Claude Virden

Personal information
- Born: November 25, 1947 (age 78) Akron, Ohio, U.S.
- Listed height: 6 ft 6 in (1.98 m)
- Listed weight: 195 lb (88 kg)

Career information
- High school: Central (Akron, Ohio)
- College: Paducah JC (1966–1967); Murray State (1967–1970);
- NBA draft: 1970: 9th round, 142nd overall pick
- Drafted by: Seattle SuperSonics
- Playing career: 1972–1973
- Position: Small forward
- Number: 24

Career history
- 1972–1973: Kentucky Colonels

Career highlights
- OVC Player of the Year (1970); 2× First-team All-OVC (1969, 1970);
- Stats at Basketball Reference

= Claude Virden =

American basketball player

Claude Felton Virden (born November 25, 1947) is an American former basketball player from Akron, Ohio.

==Career==
Virden played college basketball for Murray State University.

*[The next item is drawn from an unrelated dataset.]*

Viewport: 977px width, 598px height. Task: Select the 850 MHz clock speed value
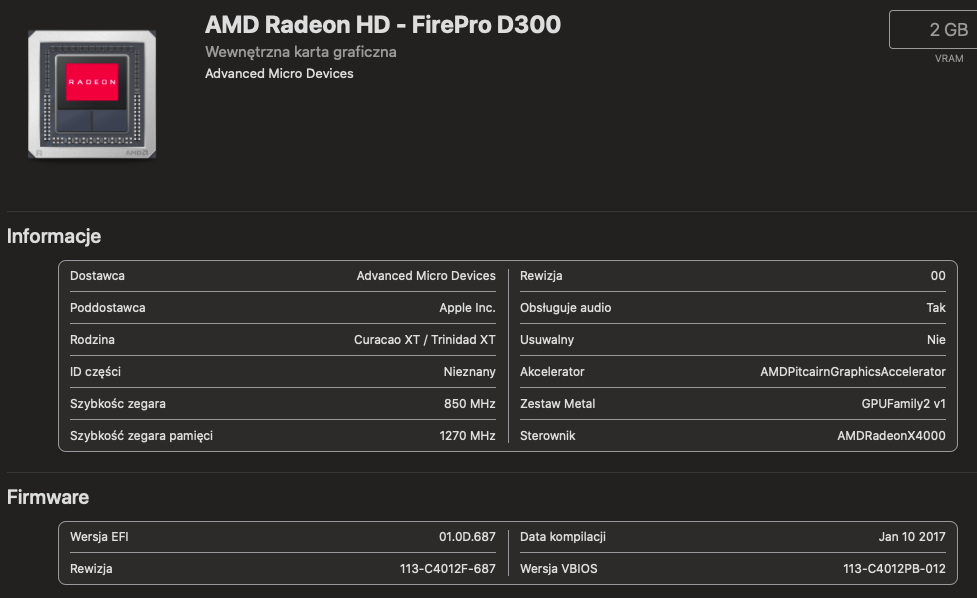click(469, 404)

Virden was drafted by the Seattle SuperSonics in the 1970 NBA draft and by the Kentucky Colonels in the 1970 American Basketball Association draft.

After a stint in the United States Army, Virden signed with the Kentucky Colonels. Virden played for part of the 1972–73 season for the Colonels, averaging 9.9 points per game as the team made it to the ABA Finals before losing the championship to the Indiana Pacers 4 games to 3. A knee injury ended Virden's season.